Stored items
====================

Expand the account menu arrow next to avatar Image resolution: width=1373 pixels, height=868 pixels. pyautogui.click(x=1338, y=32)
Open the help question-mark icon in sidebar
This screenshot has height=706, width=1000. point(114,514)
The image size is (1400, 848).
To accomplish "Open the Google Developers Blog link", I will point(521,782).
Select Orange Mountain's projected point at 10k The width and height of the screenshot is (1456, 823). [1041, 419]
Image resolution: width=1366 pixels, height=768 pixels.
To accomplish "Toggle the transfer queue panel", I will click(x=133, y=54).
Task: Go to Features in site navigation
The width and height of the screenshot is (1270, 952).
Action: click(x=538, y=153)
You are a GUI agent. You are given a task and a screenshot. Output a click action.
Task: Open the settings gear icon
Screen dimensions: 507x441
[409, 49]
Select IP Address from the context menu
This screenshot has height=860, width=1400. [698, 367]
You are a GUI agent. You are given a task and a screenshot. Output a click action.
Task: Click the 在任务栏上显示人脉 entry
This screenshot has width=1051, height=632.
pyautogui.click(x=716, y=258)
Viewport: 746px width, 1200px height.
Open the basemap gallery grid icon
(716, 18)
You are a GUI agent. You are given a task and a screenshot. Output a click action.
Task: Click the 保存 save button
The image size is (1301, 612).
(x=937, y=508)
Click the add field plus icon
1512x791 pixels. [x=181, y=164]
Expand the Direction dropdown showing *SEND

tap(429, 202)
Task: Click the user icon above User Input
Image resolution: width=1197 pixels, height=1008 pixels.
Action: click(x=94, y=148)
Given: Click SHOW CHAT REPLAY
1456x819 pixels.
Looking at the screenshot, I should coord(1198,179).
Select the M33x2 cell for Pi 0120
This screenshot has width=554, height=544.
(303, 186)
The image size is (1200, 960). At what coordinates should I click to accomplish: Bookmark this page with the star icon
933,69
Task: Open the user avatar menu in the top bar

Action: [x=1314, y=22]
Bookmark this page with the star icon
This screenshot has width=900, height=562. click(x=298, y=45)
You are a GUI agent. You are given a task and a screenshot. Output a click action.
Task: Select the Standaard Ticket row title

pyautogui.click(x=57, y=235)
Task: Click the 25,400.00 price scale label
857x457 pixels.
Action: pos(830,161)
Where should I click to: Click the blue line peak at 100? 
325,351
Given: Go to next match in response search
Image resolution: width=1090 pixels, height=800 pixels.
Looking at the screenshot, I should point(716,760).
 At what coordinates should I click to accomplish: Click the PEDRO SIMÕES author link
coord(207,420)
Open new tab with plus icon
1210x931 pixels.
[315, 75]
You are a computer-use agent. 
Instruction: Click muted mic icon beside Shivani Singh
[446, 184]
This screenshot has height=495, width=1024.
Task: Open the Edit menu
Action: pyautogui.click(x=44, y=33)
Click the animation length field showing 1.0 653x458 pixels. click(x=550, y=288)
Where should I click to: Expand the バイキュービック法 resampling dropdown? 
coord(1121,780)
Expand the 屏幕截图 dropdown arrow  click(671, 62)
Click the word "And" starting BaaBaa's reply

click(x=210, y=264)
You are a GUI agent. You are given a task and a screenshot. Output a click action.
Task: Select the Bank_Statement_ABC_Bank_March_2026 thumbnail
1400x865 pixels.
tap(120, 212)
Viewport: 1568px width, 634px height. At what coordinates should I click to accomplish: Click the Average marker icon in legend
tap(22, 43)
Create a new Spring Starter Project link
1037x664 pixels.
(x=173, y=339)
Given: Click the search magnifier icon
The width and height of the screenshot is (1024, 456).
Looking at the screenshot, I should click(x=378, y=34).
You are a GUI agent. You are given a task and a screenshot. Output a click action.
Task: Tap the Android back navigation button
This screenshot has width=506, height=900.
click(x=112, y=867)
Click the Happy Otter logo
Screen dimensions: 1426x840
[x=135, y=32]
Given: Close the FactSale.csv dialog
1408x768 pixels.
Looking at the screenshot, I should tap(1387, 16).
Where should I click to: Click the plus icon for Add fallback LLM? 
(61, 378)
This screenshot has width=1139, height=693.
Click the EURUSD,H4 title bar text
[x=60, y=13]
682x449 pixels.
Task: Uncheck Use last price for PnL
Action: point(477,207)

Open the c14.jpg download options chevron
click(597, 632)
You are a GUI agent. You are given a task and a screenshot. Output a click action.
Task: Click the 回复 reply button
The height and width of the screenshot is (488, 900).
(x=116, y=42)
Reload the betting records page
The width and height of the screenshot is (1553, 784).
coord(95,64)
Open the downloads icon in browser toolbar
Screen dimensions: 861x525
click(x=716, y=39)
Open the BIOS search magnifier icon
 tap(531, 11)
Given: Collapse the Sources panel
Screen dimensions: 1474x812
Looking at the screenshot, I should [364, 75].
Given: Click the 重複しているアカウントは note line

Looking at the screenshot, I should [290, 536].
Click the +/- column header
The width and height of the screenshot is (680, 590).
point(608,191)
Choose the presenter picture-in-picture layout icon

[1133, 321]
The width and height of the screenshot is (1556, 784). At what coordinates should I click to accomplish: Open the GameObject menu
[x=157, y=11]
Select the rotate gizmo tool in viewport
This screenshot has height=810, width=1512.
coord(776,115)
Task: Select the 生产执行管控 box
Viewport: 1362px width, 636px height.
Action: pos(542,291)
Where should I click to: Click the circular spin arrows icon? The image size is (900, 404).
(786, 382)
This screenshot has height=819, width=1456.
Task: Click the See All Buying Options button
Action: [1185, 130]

====================

WHAT IS REQUIRED
Copy every one of these lines, unchanged.

FINISHED EXERCISE
Expand the account menu arrow next to avatar Image resolution: width=1373 pixels, height=868 pixels. pyautogui.click(x=1338, y=32)
Open the help question-mark icon in sidebar
This screenshot has height=706, width=1000. point(114,514)
The image size is (1400, 848).
To accomplish "Open the Google Developers Blog link", I will point(521,782).
Select Orange Mountain's projected point at 10k The width and height of the screenshot is (1456, 823). [1041, 419]
Image resolution: width=1366 pixels, height=768 pixels.
To accomplish "Toggle the transfer queue panel", I will click(x=133, y=54).
Task: Go to Features in site navigation
The width and height of the screenshot is (1270, 952).
Action: click(x=538, y=153)
You are a GUI agent. You are given a task and a screenshot. Output a click action.
Task: Open the settings gear icon
Screen dimensions: 507x441
[409, 49]
Select IP Address from the context menu
This screenshot has height=860, width=1400. [698, 367]
You are a GUI agent. You are given a task and a screenshot. Output a click action.
Task: Click the 在任务栏上显示人脉 entry
This screenshot has width=1051, height=632.
pyautogui.click(x=716, y=258)
Viewport: 746px width, 1200px height.
Open the basemap gallery grid icon
(716, 18)
You are a GUI agent. You are given a task and a screenshot. Output a click action.
Task: Click the 保存 save button
The image size is (1301, 612).
(x=937, y=508)
Click the add field plus icon
1512x791 pixels. [x=181, y=164]
Expand the Direction dropdown showing *SEND

tap(429, 202)
Task: Click the user icon above User Input
Image resolution: width=1197 pixels, height=1008 pixels.
Action: click(x=94, y=148)
Given: Click SHOW CHAT REPLAY
1456x819 pixels.
Looking at the screenshot, I should coord(1198,179).
Select the M33x2 cell for Pi 0120
This screenshot has width=554, height=544.
(303, 186)
The image size is (1200, 960). At what coordinates should I click to accomplish: Bookmark this page with the star icon
933,69
Task: Open the user avatar menu in the top bar

Action: [x=1314, y=22]
Bookmark this page with the star icon
This screenshot has width=900, height=562. click(x=298, y=45)
You are a GUI agent. You are given a task and a screenshot. Output a click action.
Task: Select the Standaard Ticket row title

pyautogui.click(x=57, y=235)
Task: Click the 25,400.00 price scale label
857x457 pixels.
Action: pos(830,161)
Where should I click to: Click the blue line peak at 100? 
325,351
Given: Go to next match in response search
Image resolution: width=1090 pixels, height=800 pixels.
Looking at the screenshot, I should point(716,760).
 At what coordinates should I click to accomplish: Click the PEDRO SIMÕES author link
coord(207,420)
Open new tab with plus icon
1210x931 pixels.
[315, 75]
You are a computer-use agent. 
Instruction: Click muted mic icon beside Shivani Singh
[446, 184]
This screenshot has height=495, width=1024.
Task: Open the Edit menu
Action: pyautogui.click(x=44, y=33)
Click the animation length field showing 1.0 653x458 pixels. click(x=550, y=288)
Where should I click to: Expand the バイキュービック法 resampling dropdown? 
coord(1121,780)
Expand the 屏幕截图 dropdown arrow  click(671, 62)
Click the word "And" starting BaaBaa's reply

click(x=210, y=264)
You are a GUI agent. You are given a task and a screenshot. Output a click action.
Task: Select the Bank_Statement_ABC_Bank_March_2026 thumbnail
1400x865 pixels.
tap(120, 212)
Viewport: 1568px width, 634px height. At what coordinates should I click to accomplish: Click the Average marker icon in legend
tap(22, 43)
Create a new Spring Starter Project link
1037x664 pixels.
(x=173, y=339)
Given: Click the search magnifier icon
The width and height of the screenshot is (1024, 456).
Looking at the screenshot, I should click(x=378, y=34).
You are a GUI agent. You are given a task and a screenshot. Output a click action.
Task: Tap the Android back navigation button
This screenshot has width=506, height=900.
click(x=112, y=867)
Click the Happy Otter logo
Screen dimensions: 1426x840
[x=135, y=32]
Given: Close the FactSale.csv dialog
1408x768 pixels.
Looking at the screenshot, I should tap(1387, 16).
Where should I click to: Click the plus icon for Add fallback LLM? 
(61, 378)
This screenshot has width=1139, height=693.
Click the EURUSD,H4 title bar text
[x=60, y=13]
682x449 pixels.
Task: Uncheck Use last price for PnL
Action: point(477,207)

Open the c14.jpg download options chevron
click(597, 632)
You are a GUI agent. You are given a task and a screenshot. Output a click action.
Task: Click the 回复 reply button
The height and width of the screenshot is (488, 900).
(x=116, y=42)
Reload the betting records page
The width and height of the screenshot is (1553, 784).
coord(95,64)
Open the downloads icon in browser toolbar
Screen dimensions: 861x525
click(x=716, y=39)
Open the BIOS search magnifier icon
 tap(531, 11)
Given: Collapse the Sources panel
Screen dimensions: 1474x812
Looking at the screenshot, I should [364, 75].
Given: Click the 重複しているアカウントは note line

Looking at the screenshot, I should [290, 536].
Click the +/- column header
The width and height of the screenshot is (680, 590).
point(608,191)
Choose the presenter picture-in-picture layout icon

[1133, 321]
The width and height of the screenshot is (1556, 784). At what coordinates should I click to accomplish: Open the GameObject menu
[x=157, y=11]
Select the rotate gizmo tool in viewport
This screenshot has height=810, width=1512.
coord(776,115)
Task: Select the 生产执行管控 box
Viewport: 1362px width, 636px height.
Action: pos(542,291)
Where should I click to: Click the circular spin arrows icon? The image size is (900, 404).
(786, 382)
This screenshot has height=819, width=1456.
Task: Click the See All Buying Options button
Action: [1185, 130]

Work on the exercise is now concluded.